La campana triunfal de Calixto III llegó a Roma el 7 de agosto de 1458. Pero el papa de ochenta años no pudo admirarla; había muerto la noche anterior en sus habitaciones privadas.

Duane buscó en el índice y leyó por encima el resto del libro; pero no volvía a mencionar la campana de Calixto III. Hizo una rápida excursión al fichero y volvió con notas para encontrar libros que mencionaban al sobrino Rodrigo del papa Calixto.

Había mucha información sobre Rodrigo. Duane escribió rápidamente, contento de haber traído varias libretitas.

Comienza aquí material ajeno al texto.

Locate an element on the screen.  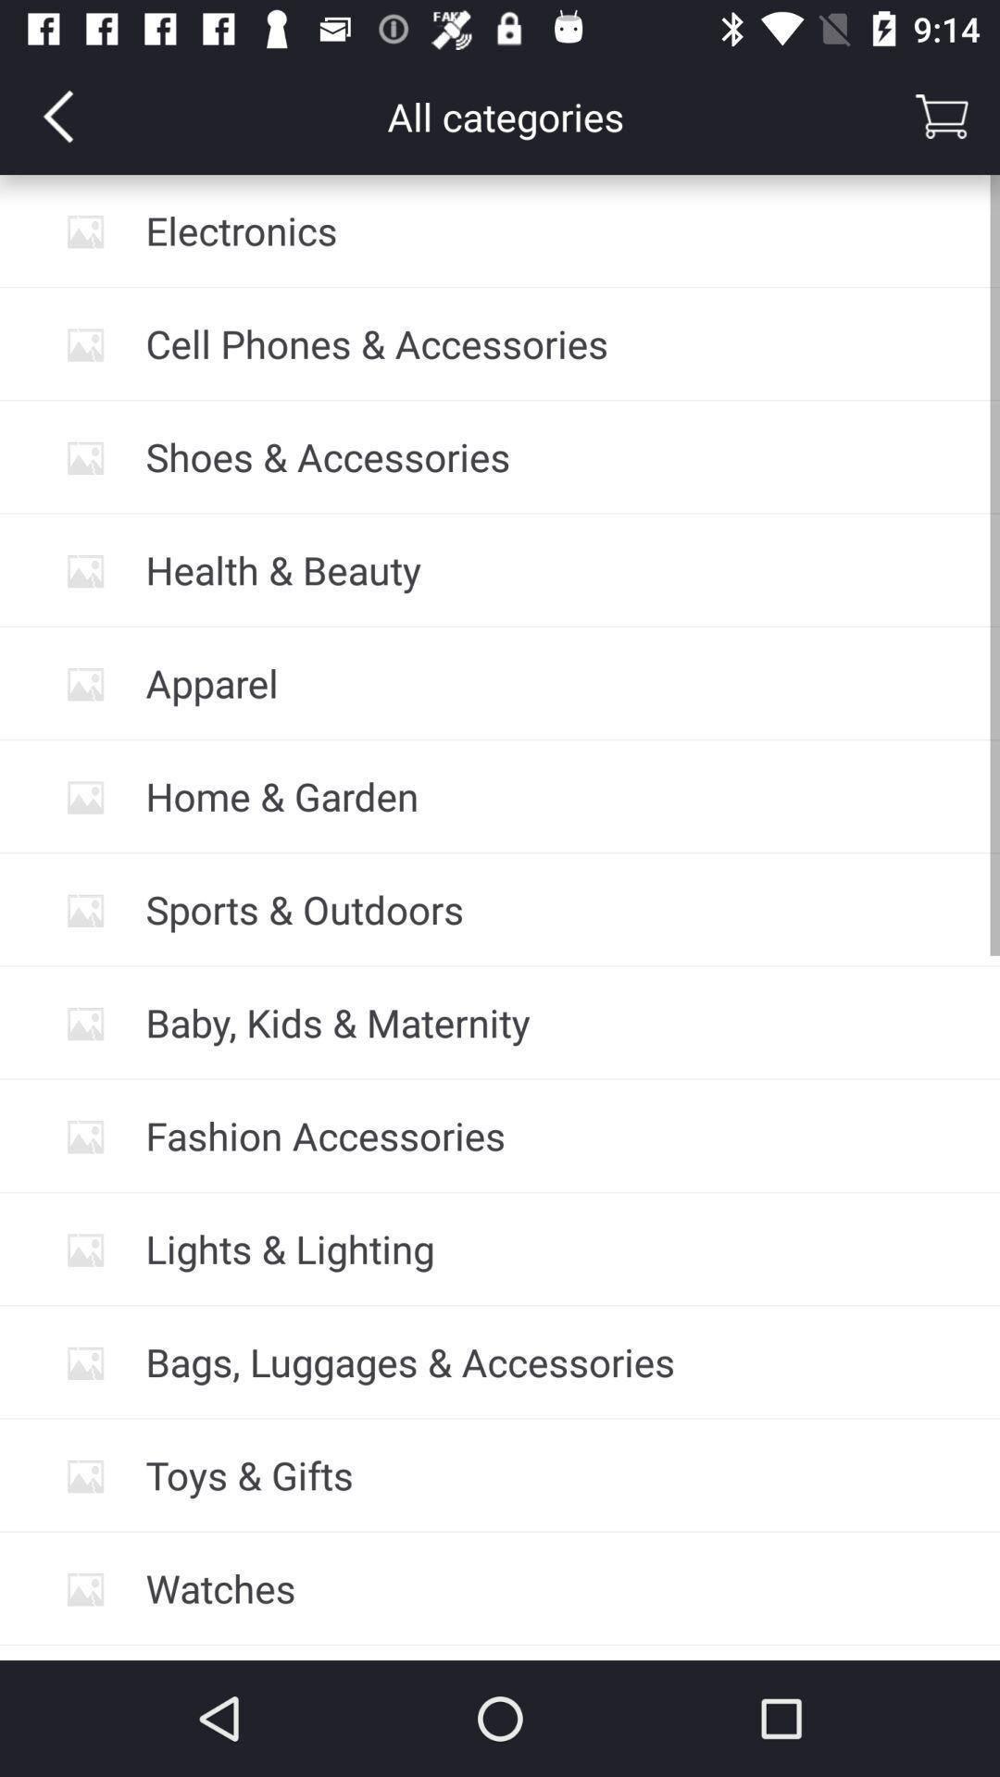
the cart icon is located at coordinates (942, 115).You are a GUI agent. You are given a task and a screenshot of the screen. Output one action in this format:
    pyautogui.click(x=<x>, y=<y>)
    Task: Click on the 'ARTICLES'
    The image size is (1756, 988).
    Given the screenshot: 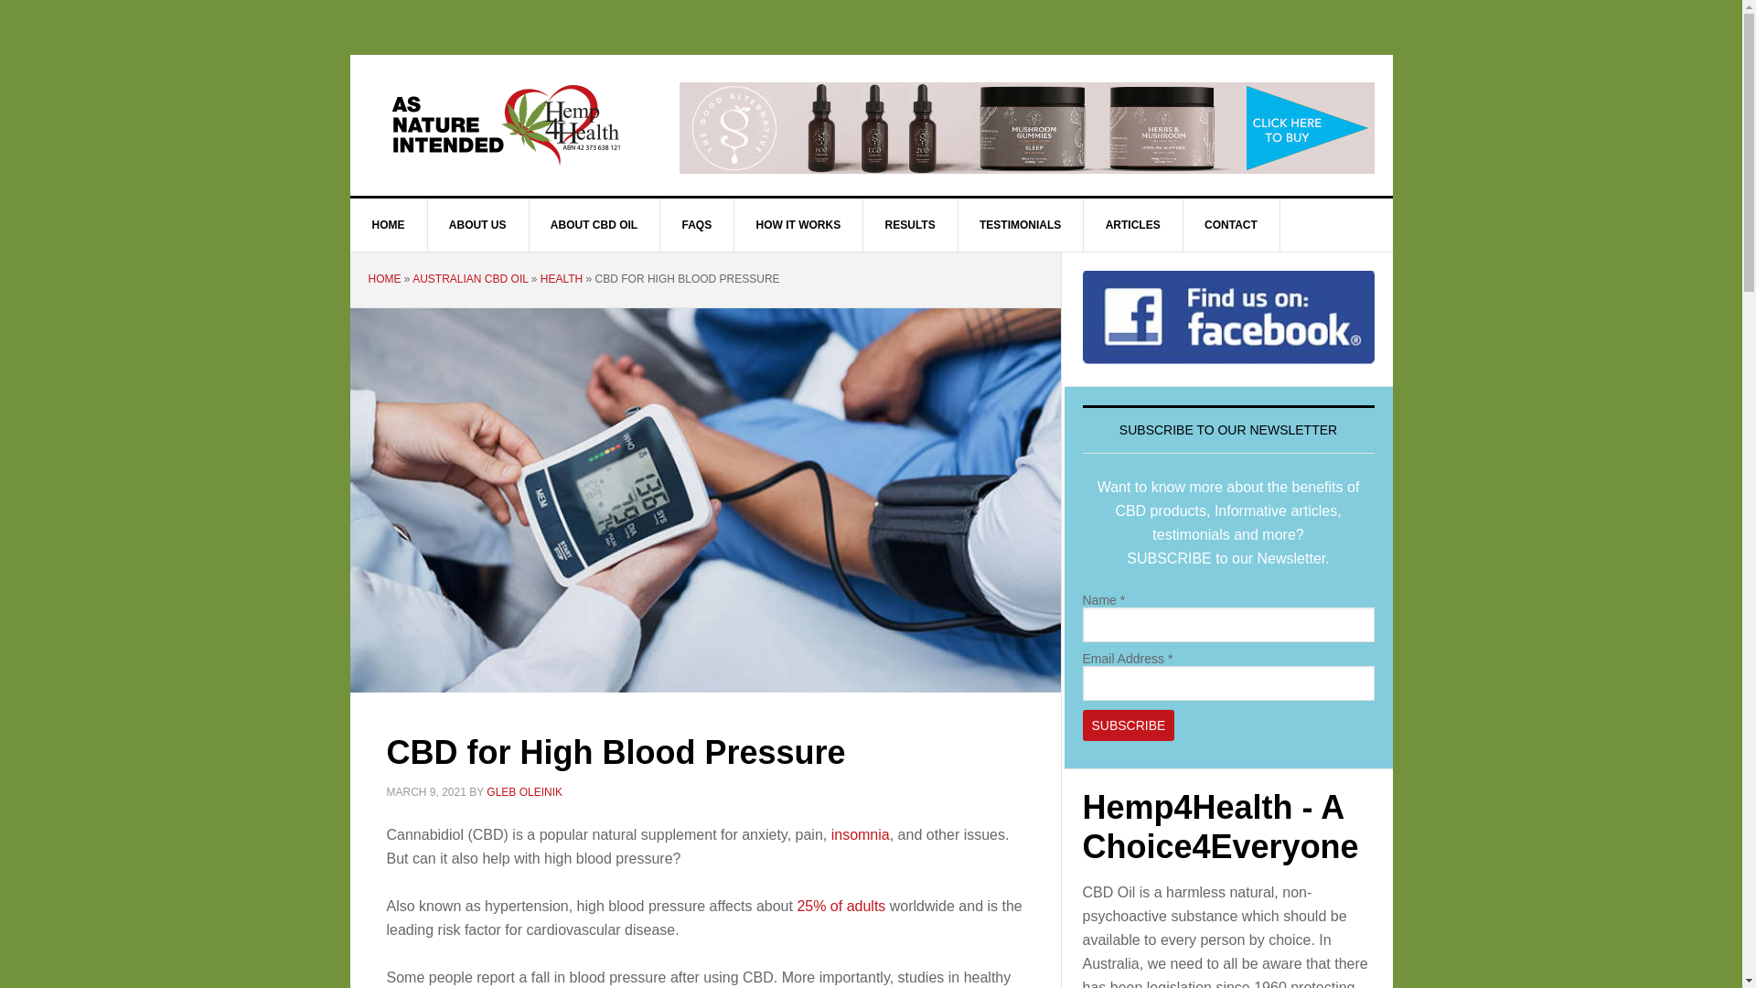 What is the action you would take?
    pyautogui.click(x=1132, y=224)
    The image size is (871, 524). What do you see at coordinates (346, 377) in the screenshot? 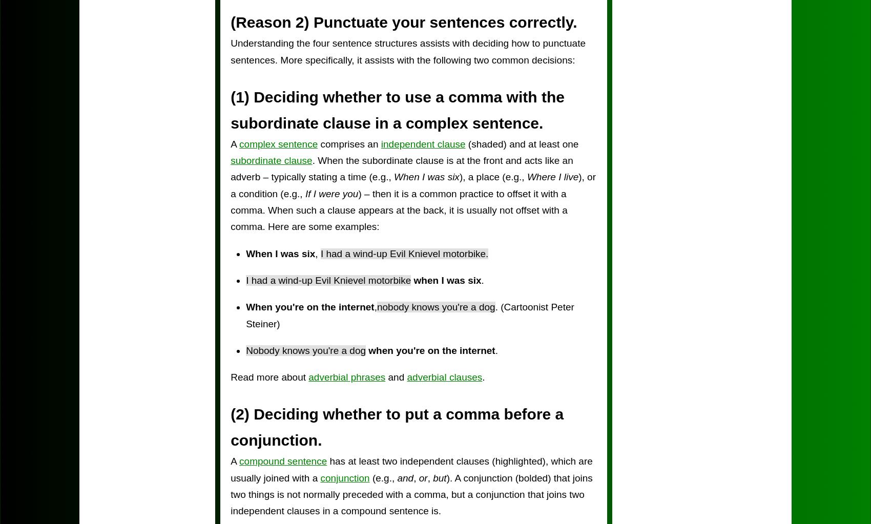
I see `'adverbial phrases'` at bounding box center [346, 377]. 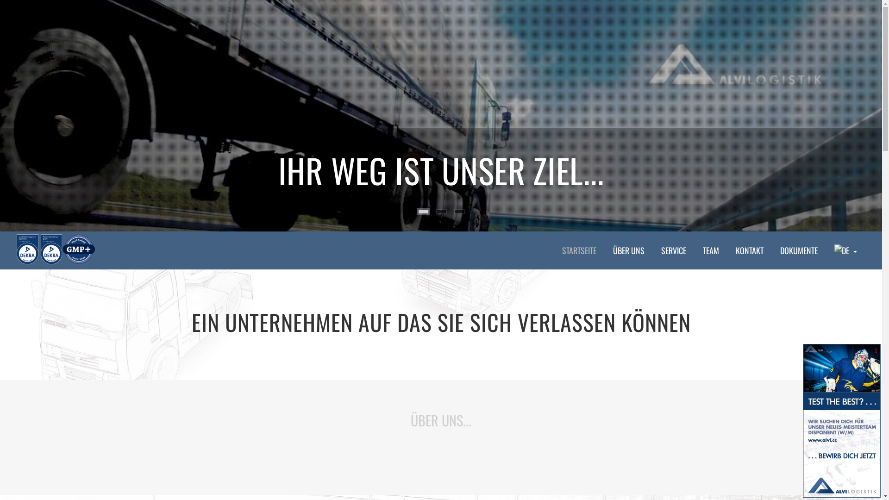 I want to click on 'STARTSEITE', so click(x=579, y=250).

El cardenal de veintisiete años, Rodrigo Borgia, había sido el principal inspirador del Cónclave de 1458. Ni remotamente candidato al papado, el joven Borgia había influido ingeniosamente en la elección del próximo pontífice consiguiendo apoyo para el obispo Aeneas Silvius Piccolomini, que salió del Cónclave como papa Pío II. Pío II no olvidó la ayuda del joven cardenal cuando la había necesitado, y el antiguo Piccolomini se aseguró de que los años siguientes fuesen prósperos para el joven Rodrigo Borgia.

Pero no se mencionaba ninguna campana. Duane leyó rápidamente dos libros y hojeó un tercero antes de encontrar la clave siguiente. Era un relato escrito por el propio Piccolomini. El papa Pío II parecía haber sido un cronista nato, más historiador que teólogo. Sus notas sobre el cónclave de 1458, prohibidas por las normas y la tradición, mostraban con gran detalle cómo había inducido a Rodrigo Borgia a apoyarle y lo importante que había sido su apoyo. Y en un pasaje referente al Domingo de Ramos de 1462, o sea cuatro años más tarde, Pío II describía una magnífica procesión celebrada en honor de la llegada de la cabeza de San Andrés a Roma. Duane sonrió al leer esto: una celebración por la llegada de una cabeza. El pasaje era bastante elocuente:

Todos los cardenales que vivían a lo largo del trayecto habían adornado magníficamente sus casas, pero todos eran superados en gastos, esfuerzo e ingenio por Rodrigo, el vicecanciller. Su enorme e imponente mansión, que había construido donde había estado la antigua casa de la moneda, estaba cubierta de ricos y maravillosos tapices, y además había levantado un magnífico dosel del que pendían muchas y variadas maravillas. Sobre el dosel, enmarcada por un complicado y decorativo trabajo en madera, pendía la gran campana encargada por el hermano del vicecanciller, Nuestro predecesor. A pesar de su novedad, se decía que la campana había sido talismán y fuente de poder para la Casa Borgia.

La procesión se detuvo delante de la fortaleza del vicecanciller, un lugar de dulces canciones y sonidos, o un gran palacio resplandeciente de oro, como dicen que era el de Nerón. Rodrigo había adornado no sólo su propia casa para Nuestra celebración, sino también las próximas, de manera que toda la plaza parecía una especie de parque rebosante de bulliciosos festejos.